A fully cylindrical tappet (34) is accommodated in the first section of the cylinder opening (26) of the valve insert (22), which has a smaller inner diameter, and is guided for axial displacement against the force of an elastic return element (36) in the form of a spiral spring. A first tappet end is designed as a flat end face, with which this tappet (34) protrudes by a working gap A from the cylinder opening (26) of the valve insert (22). An armature (38) of the solenoid valve (10) rests on the end face of the tappet (34). The armature is accommodated for axial displacement inside a hollow valve capsule (40). This valve capsule (40) has a dome shape and is fastened by its open end to the outer circumference of the valve insert (22). A circumferential welded joint is preferably provided as the connection between the valve capsule (40) and the valve insert (22).

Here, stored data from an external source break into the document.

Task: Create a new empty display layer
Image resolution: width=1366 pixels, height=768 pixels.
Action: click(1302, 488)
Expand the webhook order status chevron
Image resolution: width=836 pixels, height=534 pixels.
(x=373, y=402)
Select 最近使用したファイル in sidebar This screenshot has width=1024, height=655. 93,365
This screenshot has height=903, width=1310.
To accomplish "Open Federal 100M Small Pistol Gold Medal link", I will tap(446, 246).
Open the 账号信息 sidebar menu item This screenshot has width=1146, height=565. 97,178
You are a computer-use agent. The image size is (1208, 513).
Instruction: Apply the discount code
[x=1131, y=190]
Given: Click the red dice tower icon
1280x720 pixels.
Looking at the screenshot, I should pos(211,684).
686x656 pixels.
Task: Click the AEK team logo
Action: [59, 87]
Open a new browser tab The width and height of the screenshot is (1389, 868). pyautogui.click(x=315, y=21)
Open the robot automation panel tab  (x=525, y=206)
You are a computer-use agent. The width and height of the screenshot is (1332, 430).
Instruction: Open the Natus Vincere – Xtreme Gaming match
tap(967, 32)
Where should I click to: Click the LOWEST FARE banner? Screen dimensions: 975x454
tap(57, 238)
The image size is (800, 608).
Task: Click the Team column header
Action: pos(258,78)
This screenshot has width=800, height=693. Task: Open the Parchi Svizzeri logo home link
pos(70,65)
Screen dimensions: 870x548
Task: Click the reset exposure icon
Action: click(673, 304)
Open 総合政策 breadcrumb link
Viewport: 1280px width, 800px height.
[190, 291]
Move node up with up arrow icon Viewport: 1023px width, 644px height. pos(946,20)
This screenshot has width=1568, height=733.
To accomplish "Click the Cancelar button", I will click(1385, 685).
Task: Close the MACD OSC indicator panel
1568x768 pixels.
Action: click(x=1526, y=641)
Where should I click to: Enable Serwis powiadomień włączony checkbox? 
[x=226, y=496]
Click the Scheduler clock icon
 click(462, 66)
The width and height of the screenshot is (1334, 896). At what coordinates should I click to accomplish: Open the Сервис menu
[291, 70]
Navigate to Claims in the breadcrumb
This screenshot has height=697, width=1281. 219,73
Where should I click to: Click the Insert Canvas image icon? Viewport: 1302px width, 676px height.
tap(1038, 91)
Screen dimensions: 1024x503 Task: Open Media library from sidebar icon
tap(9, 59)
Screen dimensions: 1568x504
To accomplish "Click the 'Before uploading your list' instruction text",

The end of the plunger (34) opposite the flat end face is designed as a pin-shaped, conically tapered closing member (42) which is formed at its free end, for example, as a spherical segment.

A transition from the closing member (42) to the plunger (34) forms a radially circumferential support surface for the elastic return element (36). An opposite end of this return element (36) bears against a valve body (44), which is pressed into the interior of the smaller-diameter first sleeve section (24a) of the support sleeve (24) in a pressure-tight manner.

This valve body (44) is hat-shaped and is divided into a cylindrical shaft (44a) and a base (44b), which closes the shaft (44a) at its end facing the return element (36). The base (44b) is formed into a valve seat (46) in the shape of an inner cone. formed, at the base of which a through-bore opens. Its cross-section forms the control cross-section (48) of the solenoid valve (10), which is controlled by the closing element (42) of the plunger (34).

In the illustrated, non-energized basic position of the solenoid valve (10), the closing member (42) is lifted from the valve seat (46) by the mechanical force of the return element (36), thus opening the control cross-section (48). If the solenoid coil (20) is energized, the mechanical force of the return element (36) is counteracted by a magnetic force of a magnetic circuit, so that the closing member (42) closes the control cross-section (48), thus interrupting a pressure medium connection between a first valve connection (50) and a second valve connection (52) of the solenoid valve (10).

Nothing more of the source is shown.